Lctfix Net New Access
Consider a mid-sized SaaS company, "CloudRetain," which struggled with a stagnant product roadmap. Their team of 20 engineers spent 90% of their time fixing integration bugs between their CRM and analytics engine. Their LCTfix net new was effectively zero—no new features shipped for six months.
After implementing the LCTfix net new framework:
Within three months, their net new output rose to 55%. Within six months, they launched three major features and reduced customer churn by 18%. The LCTfix net new metric became their North Star. lctfix net new
As AI coding assistants (Copilot, Cursor) become mainstream, the definition of LCTfix net new will evolve. AI will handle the majority of boilerplate fixes and test generation, theoretically pushing the net new ratio toward 90% or higher.
However, this introduces a new challenge: AI-generated bugs. Future LCTfix strategies will need to audit AI-written code for logic errors, meaning the "fix" cycle will shift from syntax to semantics. Within three months, their net new output rose to 55%
Nevertheless, the core principle remains timeless: Value is not what you build; it is what you build after removing what is broken.

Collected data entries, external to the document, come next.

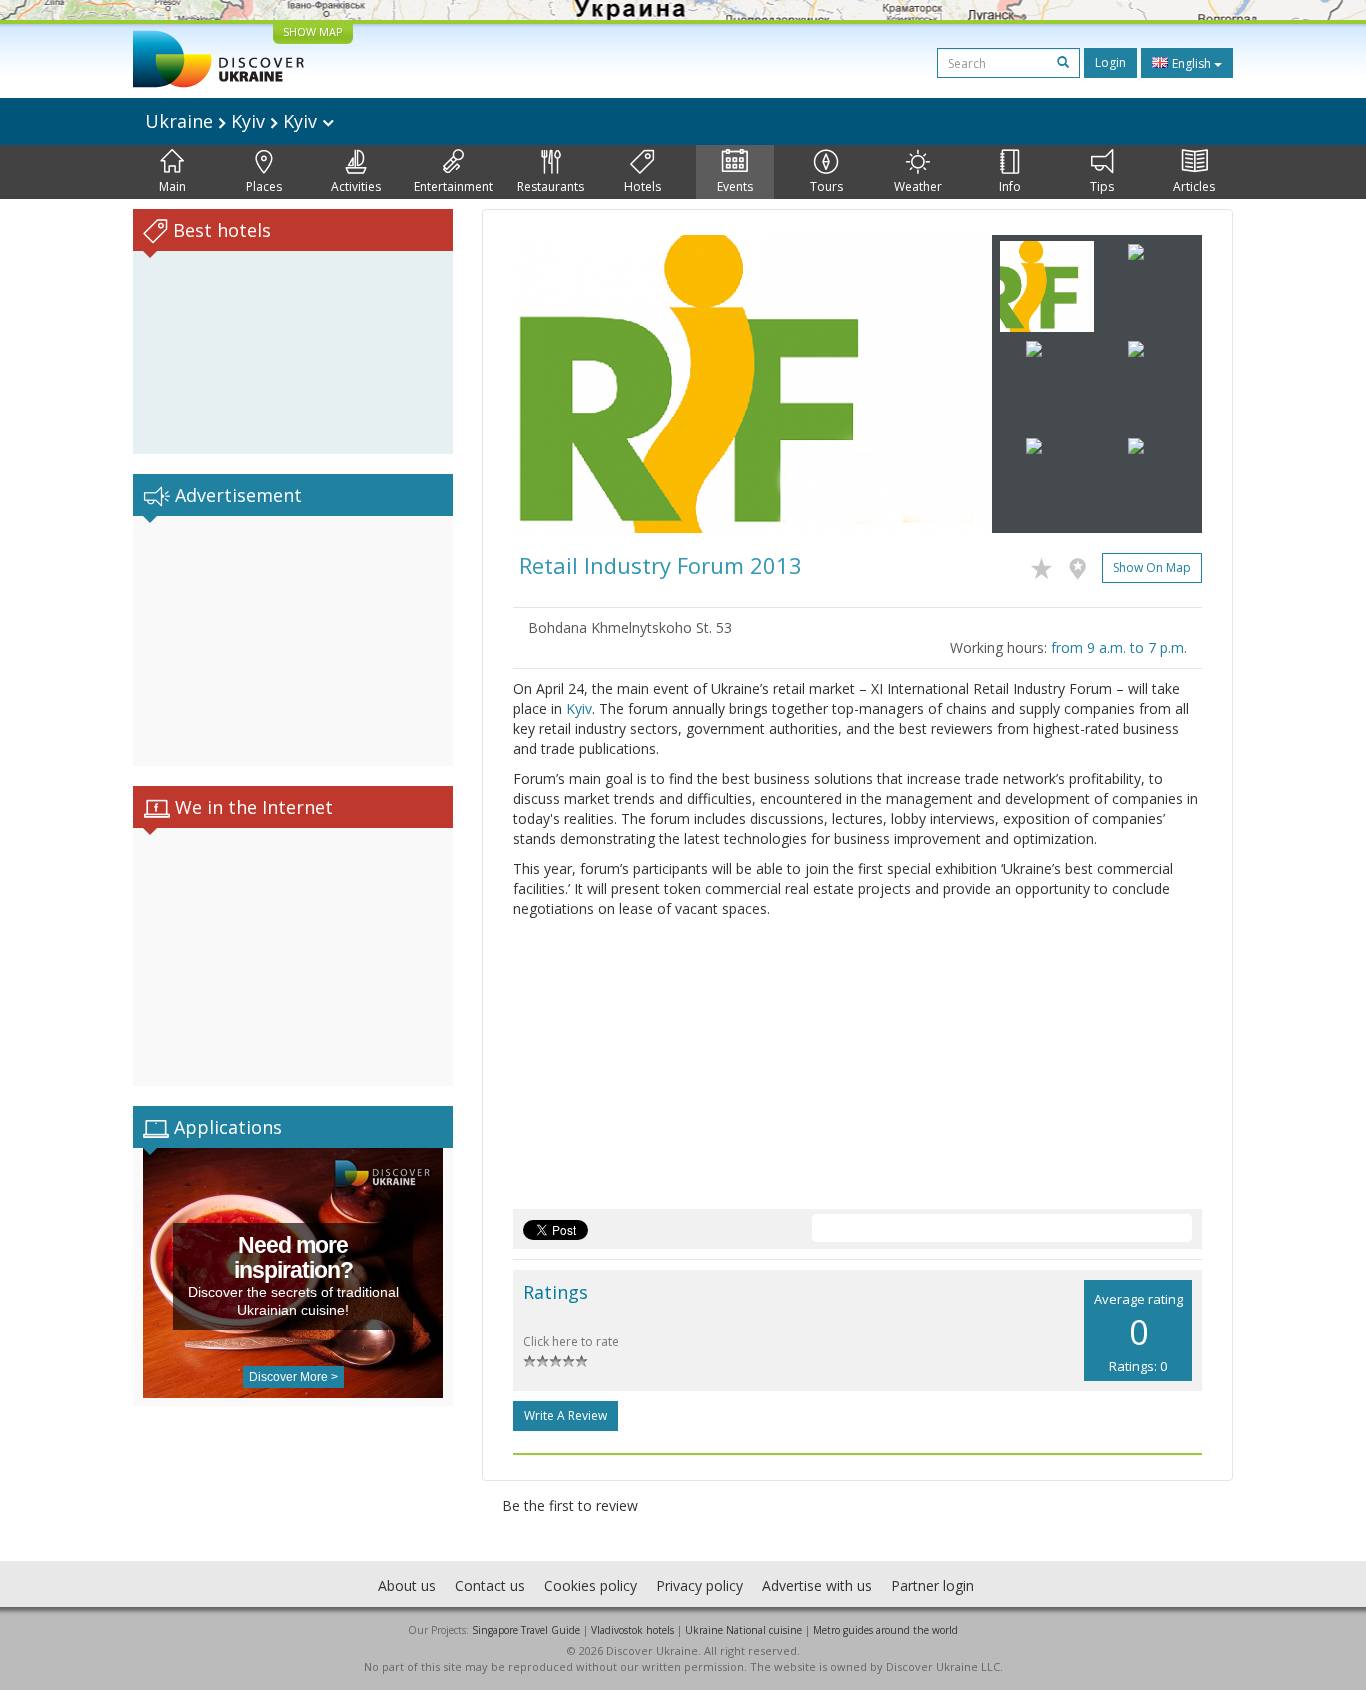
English (1191, 63)
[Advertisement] (293, 641)
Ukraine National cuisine (743, 1630)
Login (1110, 62)
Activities (356, 186)
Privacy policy (699, 1585)
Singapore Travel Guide (526, 1630)
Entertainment (453, 186)
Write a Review (565, 1415)
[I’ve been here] (1082, 565)
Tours (826, 186)
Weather (918, 186)
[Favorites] (1046, 565)
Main (172, 186)
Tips (1102, 186)
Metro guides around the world (885, 1630)
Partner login (932, 1585)
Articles (1194, 186)
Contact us (490, 1585)
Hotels (642, 186)
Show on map (1152, 567)
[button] (549, 384)
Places (264, 186)
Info (1010, 186)
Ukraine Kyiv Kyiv (233, 121)
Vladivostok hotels (632, 1630)
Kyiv (579, 708)
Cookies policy (590, 1585)
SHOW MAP (313, 31)
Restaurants (550, 186)
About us (407, 1585)
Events (735, 186)
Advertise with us (817, 1585)
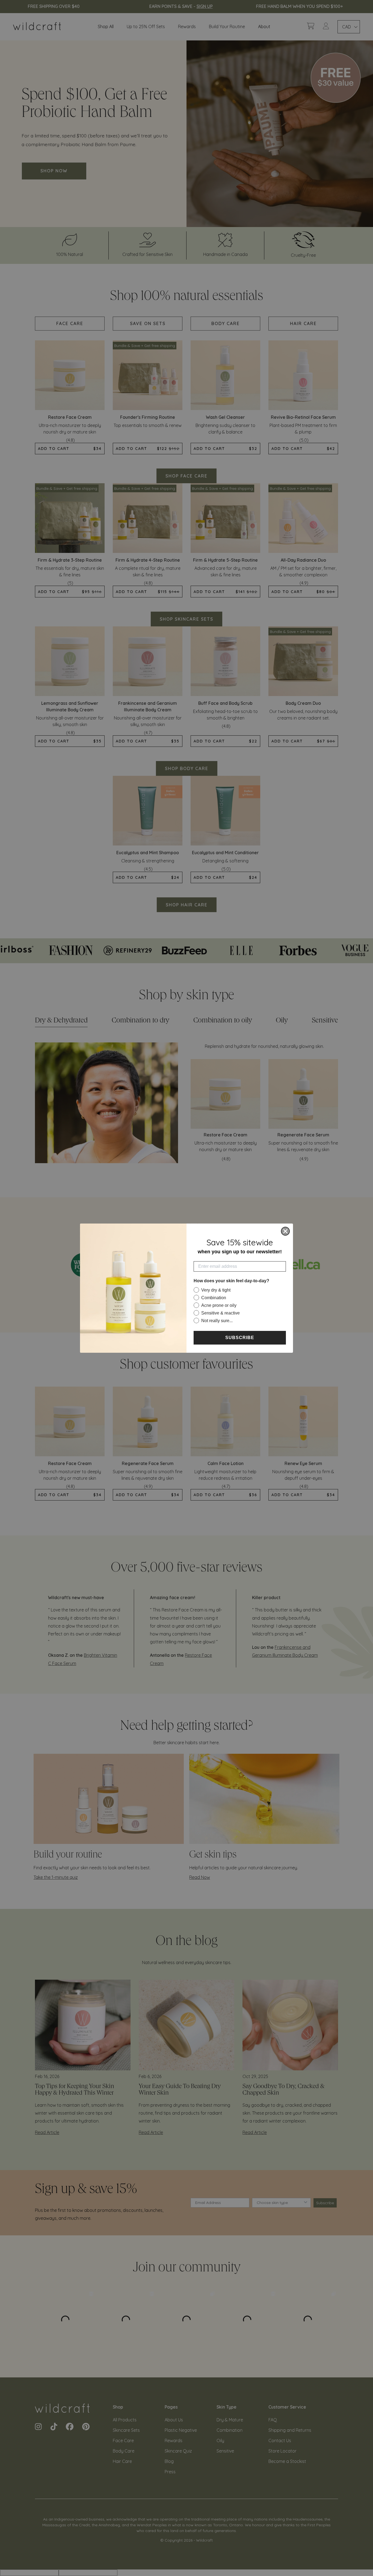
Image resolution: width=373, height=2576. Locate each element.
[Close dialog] (285, 1231)
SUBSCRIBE (239, 1337)
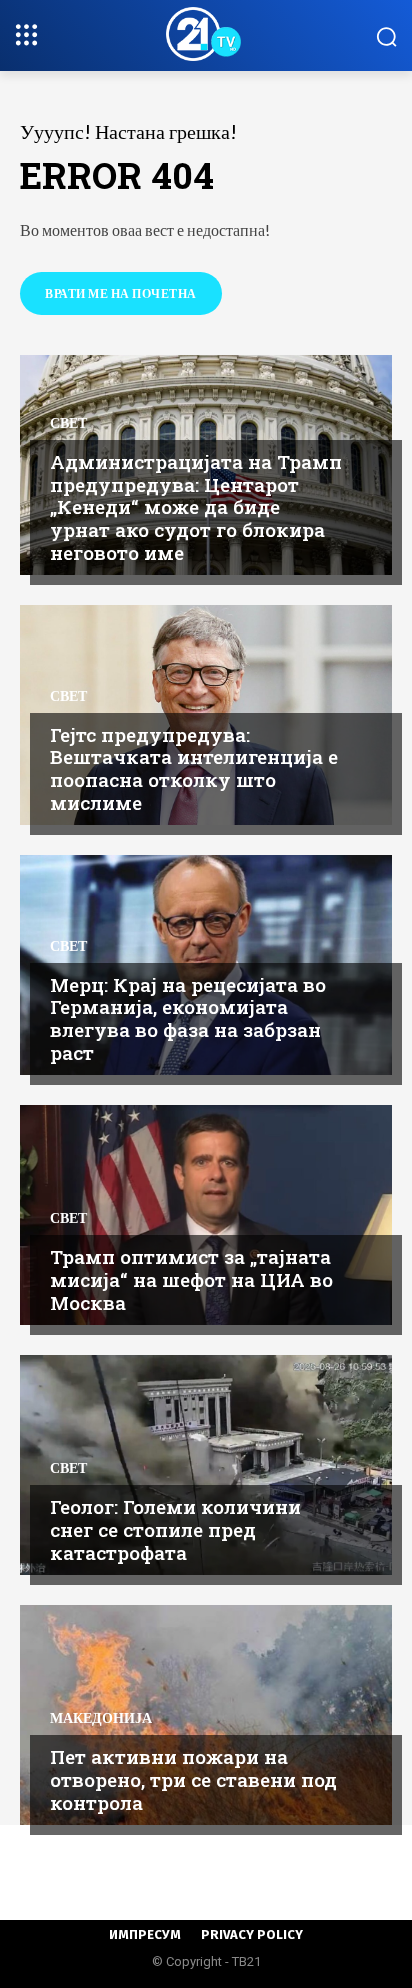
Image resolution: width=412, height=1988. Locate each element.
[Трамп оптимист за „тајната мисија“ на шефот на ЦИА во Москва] (206, 1215)
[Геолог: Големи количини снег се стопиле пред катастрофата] (206, 1465)
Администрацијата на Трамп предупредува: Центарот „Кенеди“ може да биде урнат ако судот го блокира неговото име (196, 507)
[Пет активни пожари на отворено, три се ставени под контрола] (206, 1715)
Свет (68, 423)
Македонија (101, 1718)
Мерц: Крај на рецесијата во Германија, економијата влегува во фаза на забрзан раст (188, 1018)
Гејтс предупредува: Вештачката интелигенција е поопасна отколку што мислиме (194, 768)
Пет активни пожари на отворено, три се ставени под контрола (193, 1779)
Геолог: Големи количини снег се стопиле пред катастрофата (175, 1529)
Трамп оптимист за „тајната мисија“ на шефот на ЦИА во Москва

As you adopt the LCTfix net new model, beware of these mistakes: Within three months
The phrase “net new” changes the equation entirely.
In financial and project management terms, "net new" refers to the additional value created after accounting for losses or maintenance costs. When applied to LCTfix, LCTfix net new represents the surplus of innovative development, feature creation, or system expansion that remains after the lifecycle testing and fixing cycle is complete.
In simpler terms:
LCTfix Net New = (Total Output – Legacy Maintenance Cost) – (Defect Resolution Time).
This metric measures how much actual progress your team makes after dealing with unavoidable technical issues.